Hi
I wanted to try the cuda programation so I have found a very simple code with a very simple kernel to try it.
her is the code suppose to square an array
#include "cuda/cuda_runtime.h"
#include "cuda/cuda.h"
#include <iostream>
#include <algorithm>
#include <iterator>
#include <sys/time.h>
#include <stdio.h>
// Kernel that executes on the CUDA device
__global__ void square_array(float *a, int N)
{
int idx = blockIdx.x * blockDim.x + threadIdx.x;
if (idx<N) a[idx] = a[idx] * a[idx];
}
// main routine that executes on the host
int main(void)
{
float *a_h, *a_d; // Pointer to host & device arrays
const int N = 10; // Number of elements in arrays
size_t size = N * sizeof(float);
a_h = (float *)malloc(size); // Allocate array on host
cudaMalloc((void **) &a_d, size); // Allocate array on device
// Initialize host array and copy it to CUDA device
for (int i=0; i<N; i++) a_h[i] = (float)i;
cudaMemcpy(a_d, a_h, size, cudaMemcpyHostToDevice);
// Do calculation on device:
int block_size = 4;
int n_blocks = N/block_size + (N%block_size == 0 ? 0:1);
square_array <<< n_blocks, block_size >>> (a_d, N);
// Retrieve result from device and store it in host array
cudaMemcpy(a_h, a_d, sizeof(float)*N, cudaMemcpyDeviceToHost);
// Print results
for (int i=0; i<N; i++) printf("%d %f\n", i, a_h[i]);
// Cleanup
free(a_h); cudaFree(a_d);
}
The problem is that the kernel is not lauched, the output array is not modified and with cuda getlasterror I know that the kernel is not lauched but I don’t know why.
I’m running on CentOs 6.1
Here are the specs of my nvidia card which should be enough
./mon_exec
CUDA Device Query...
There are 1 CUDA devices.
CUDA Device #0
Major revision number: 1
Minor revision number: 1
Name: Quadro NVS 295
Total global memory: 267714560
Total shared memory per block: 16384
Total registers per block: 8192
Warp size: 32
Maximum memory pitch: 2147483647
Maximum threads per block: 512
Maximum dimension 0 of block: 512
Maximum dimension 1 of block: 512
Maximum dimension 2 of block: 64
Maximum dimension 0 of grid: 65535
Maximum dimension 1 of grid: 65535
Maximum dimension 2 of grid: 1
Clock rate: 1300000
Total constant memory: 65536
Texture alignment: 256
Concurrent copy and execution: No
Number of multiprocessors: 1
Kernel execution timeout: Yes
Press any key to exit...
If I use cudacheck error I have the following message, the only problem is that I don’t have any device…
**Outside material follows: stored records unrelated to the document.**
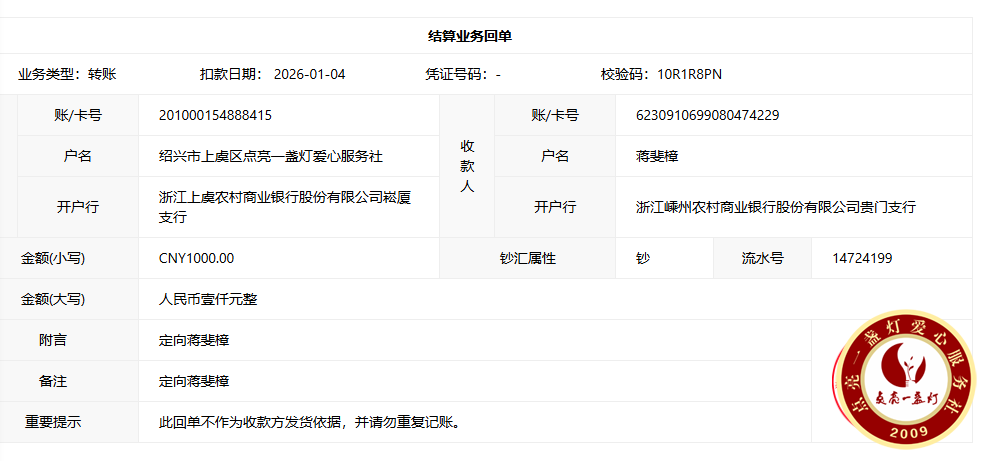Image resolution: width=986 pixels, height=461 pixels.
Task: Select payee account number 6230910699080474229
Action: coord(707,115)
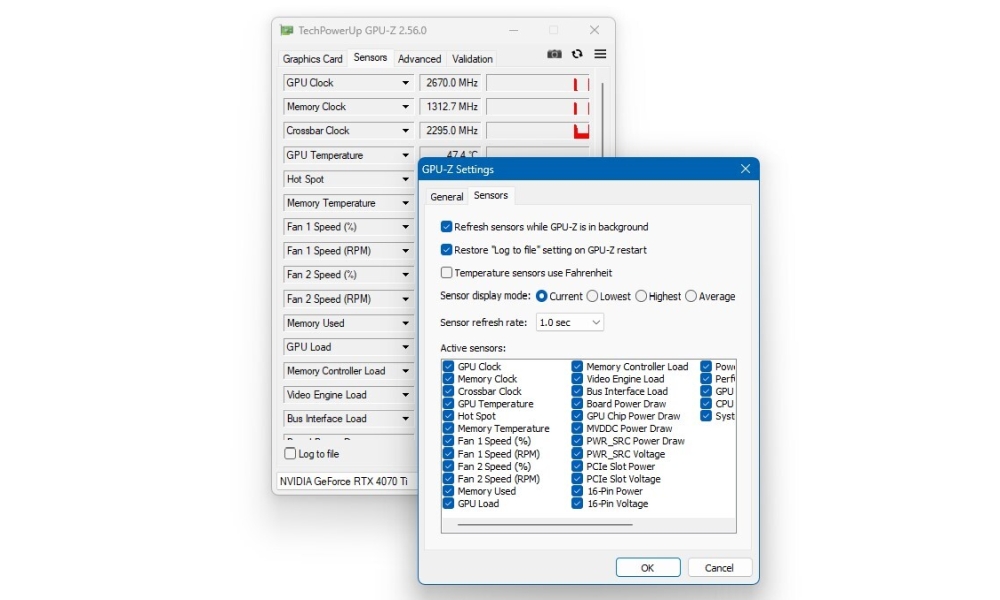Switch to the General settings tab
Image resolution: width=1000 pixels, height=600 pixels.
pos(446,196)
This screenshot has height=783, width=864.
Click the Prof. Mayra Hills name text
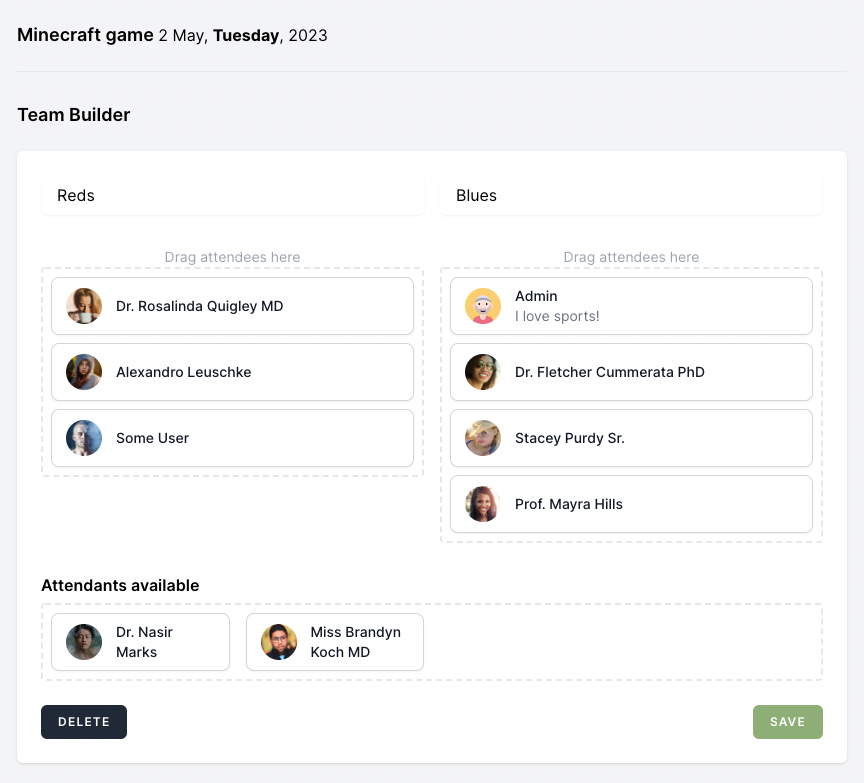pos(569,504)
cudaCheckError() failed at main.cu:101 : invalid device function .
I have looked at several forums but didn’t find any answer. I manage to copy and retrieve from the gpu memory and everything, the only thin is that it fail to launch the kernel.
Thank you in advance for your help, feel free to ask me if you need more information.
Thomas